Job Description:
We are seeking an experienced engineer who brings two distinct skill sets: AI/ML (Computer Vision) - owning the training, testing, and tuning of vision-based models for live camera-feed monitoring; and Native Android Development - developing and shipping a production Android app that talks to our cloud. You will partner with the deployment team to align models with their scaling/runtime constraints, work with the maintenance team to maintain and upgrade models.
Key Responsibilities
Design, train, evaluate, and tune computer vision models (detection, classification, segmentation, tracking) for live video and multi-camera use cases, including dataset curation, training/validation/testing pipelines, and rigorous benchmarking on accuracy, latency, and throughput.
Optimize models (architecture, quantization, pruning, distillation) to meet deployment and scaling constraints provided by the deployment team; re-tune or re-architect when those constraints change.
Partner with the operations team to maintain and upgrade models in production — triage regressions, refresh on new data, address drift, and ship improved versions.
Design, build, and ship a native Android application (Kotlin, Jetpack Compose, MVVM/Clean Architecture, Hilt, Coroutines/Flow, Room, WorkManager) that interacts with our cloud backend.
Build secure cloud integration: REST/gRPC, OAuth2/JWT, TLS, FCM push, and offline-first sync; handle Android runtime permissions and background execution correctly.
Set up Android CI, testing (unit + instrumentation), crash reporting, and Play Store release pipelines.
Required Qualifications
5+ years of total professional software engineering experience.
Proven experience in vision-based model training and testing, with models shipped to production.

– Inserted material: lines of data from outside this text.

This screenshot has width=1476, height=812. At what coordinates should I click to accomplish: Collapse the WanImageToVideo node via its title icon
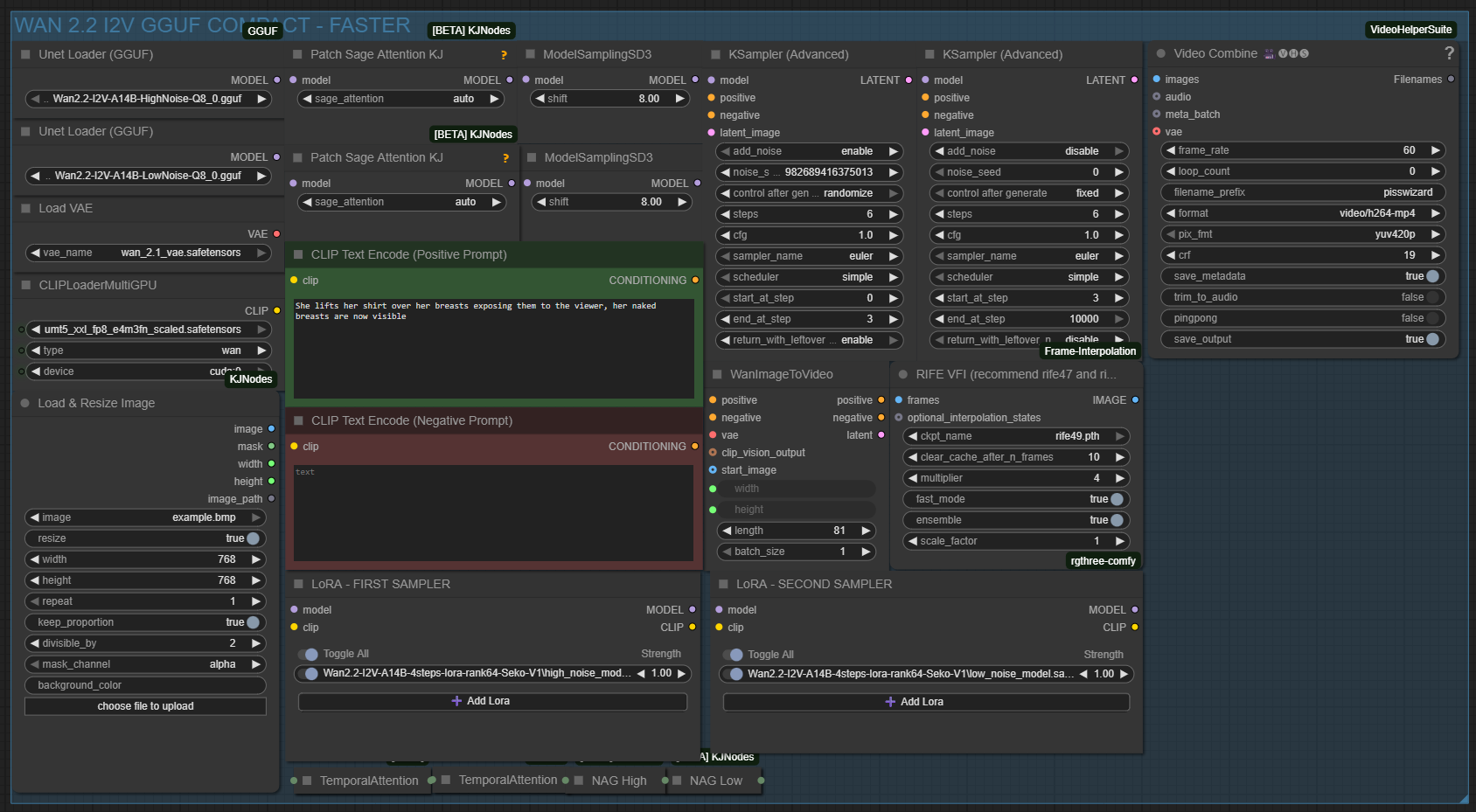717,374
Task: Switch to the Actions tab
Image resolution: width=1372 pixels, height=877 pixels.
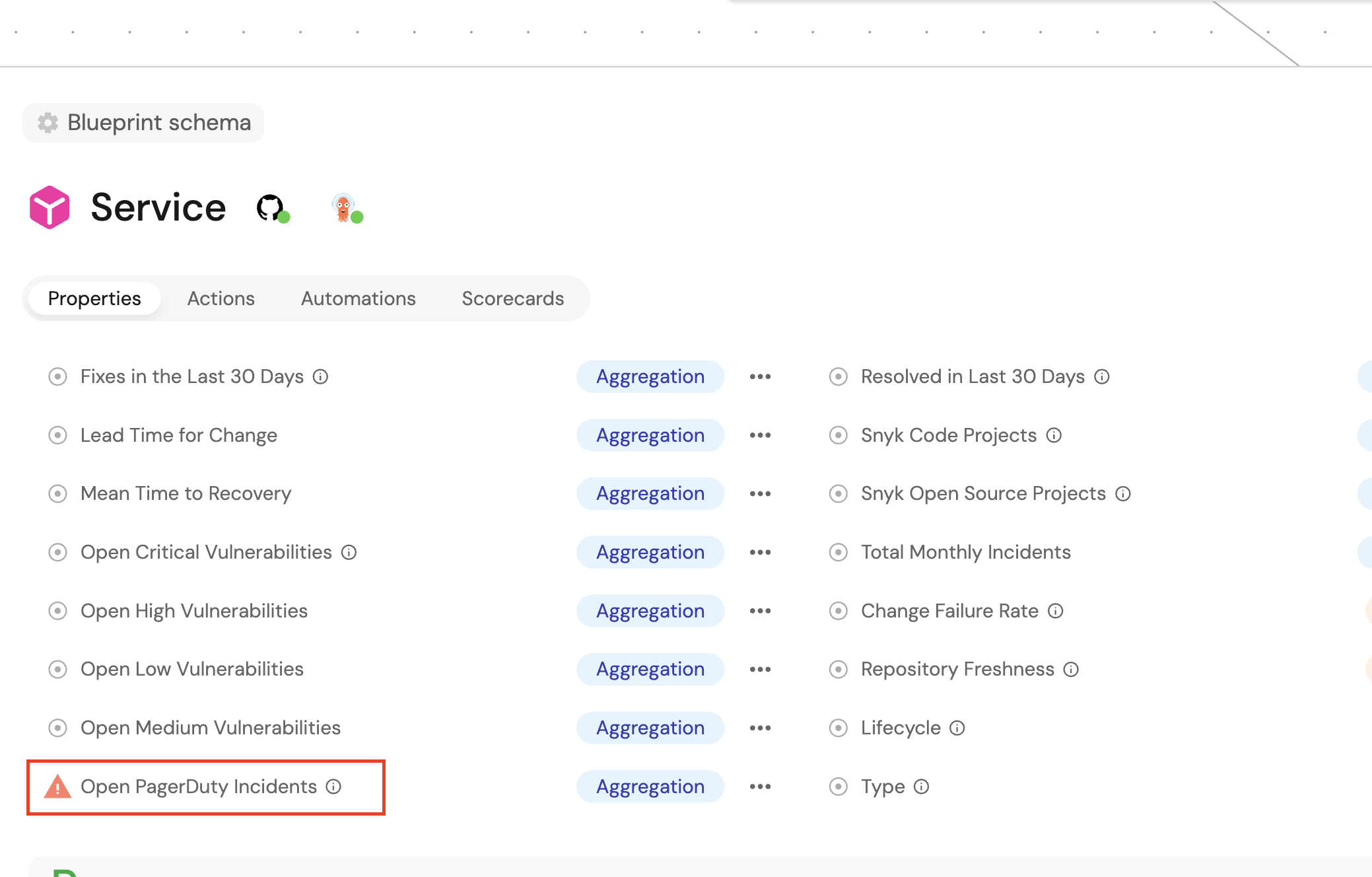Action: tap(221, 298)
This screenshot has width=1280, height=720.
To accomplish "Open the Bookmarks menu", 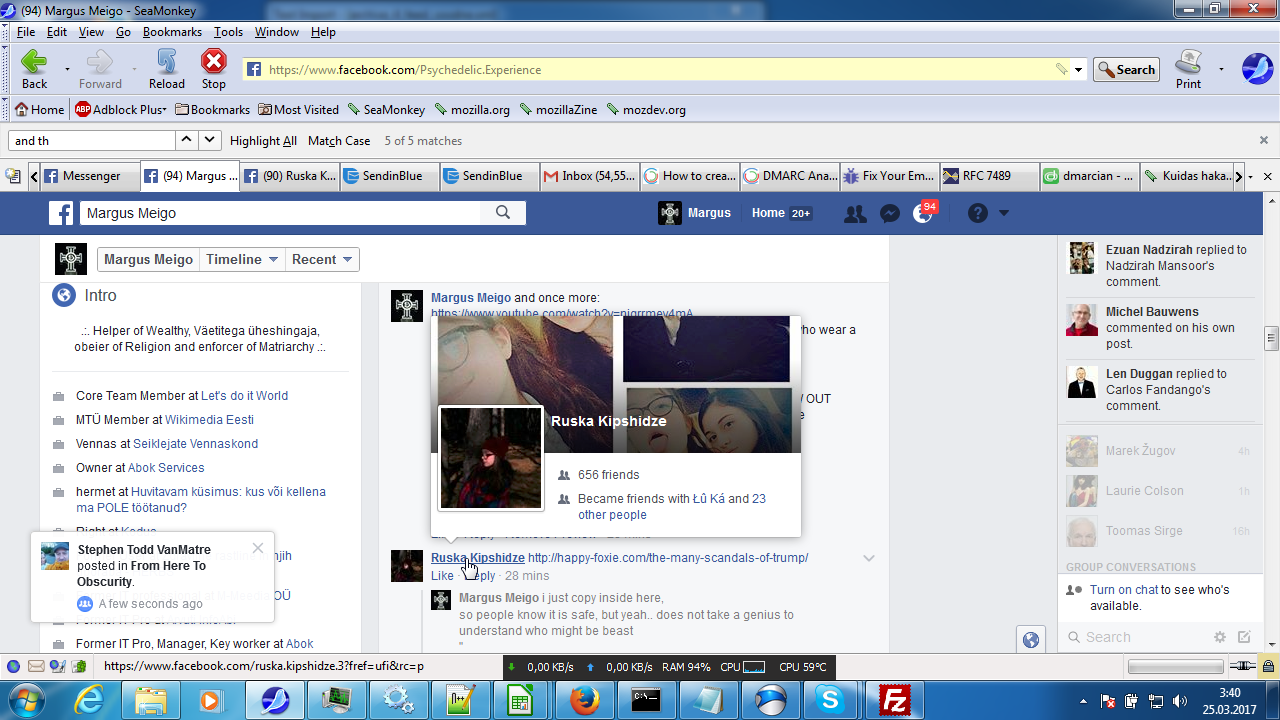I will (172, 32).
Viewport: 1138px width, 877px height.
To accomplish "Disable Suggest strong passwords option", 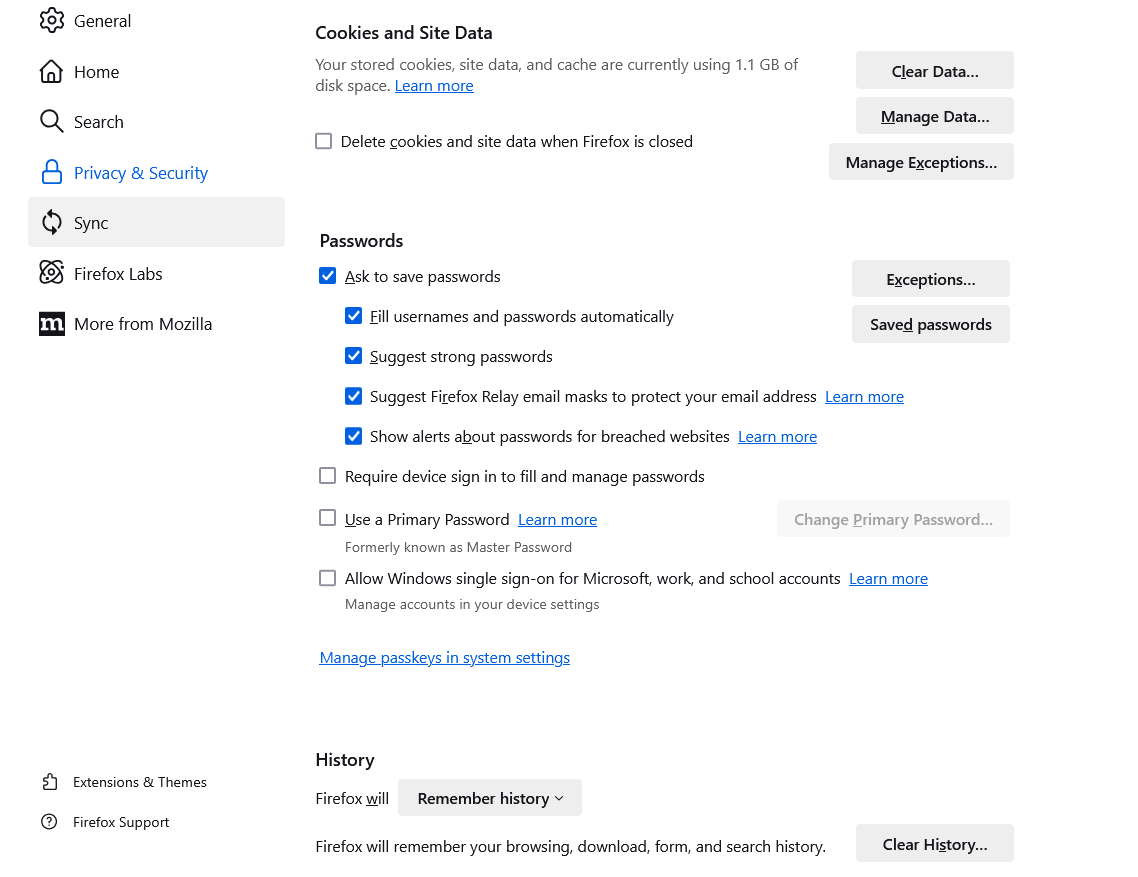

Hands-on experience with cloud-based AI training/experimentation infrastructure (AWS SageMaker, GCP Vertex AI, Azure ML, or equivalent).
Experience building models for continuous monitoring via live video input from cameras and tuning them for efficient inference across multiple concurrent camera streams.
Track record of collaborating with deployment/MLOps/operations teams - translating runtime constraints into model decisions and supporting models post-launch.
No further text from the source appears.